The PAG receives input from multiple brain regions—including the prefrontal cortex, amygdala, hypothalamus, and spinal cord—and projects to brainstem nuclei that control spinal pain transmission. This descending pathway provides the anatomical substrate for the psychological modulators of pain including expectation, attention, emotion, and placebo effects.
Columnar Organization
The PAG is organized into longitudinal columns, each with distinct connectivity and functions:
Dorsolateral PAG (dlPAG)
The dlPAG is the primary site of opioid-induced analgesia:
Dense mu-opioid receptor expression
Receives input from frontal cortex and limbic structures
Projects to rostroventromedial medulla (RVM) for descending inhibition
Activation produces analgesia through endogenous opioids
Linked to active coping strategies (fight-or-flight responses)

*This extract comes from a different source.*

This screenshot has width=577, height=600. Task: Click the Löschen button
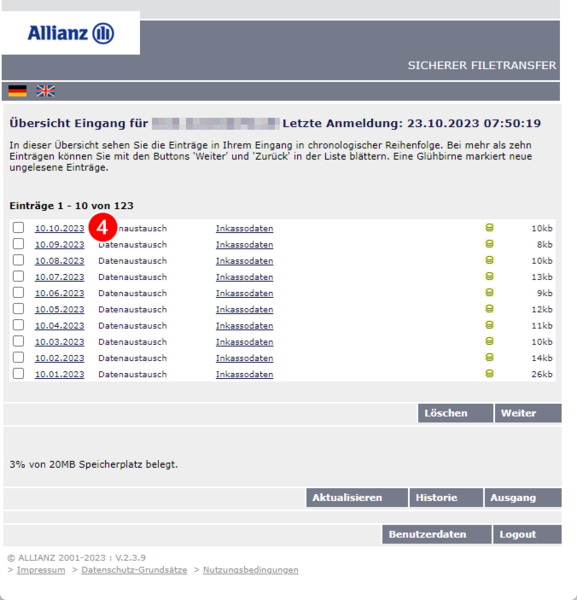(455, 413)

Electrical stimulation produces potent analgesia
Lateral PAG (lPAG)
The lateral column mediates defensive behaviors:
Essential for escape and avoidance behaviors
Receives threat-related information from amygdala
Projects to brainstem motor nuclei for behavioral output
Associated with vocalization (pain cries, emotional calls)
Active during learned fear and threat detection
Involvement in threat assessment and rapid response
Ventrolateral PAG (vlPAG)
The vlPAG integrates pain with autonomic and emotional states:
Primary output for opioid and placebo analgesia
Receives input from hypothalamus and limbic structures
Projects to RVM and spinal cord
Associated with passive coping (freezing, quiescence)
Linked to depression-like states
Autonomic regulation including cardiovascular control
State-dependent modulation of pain (attention, expectation)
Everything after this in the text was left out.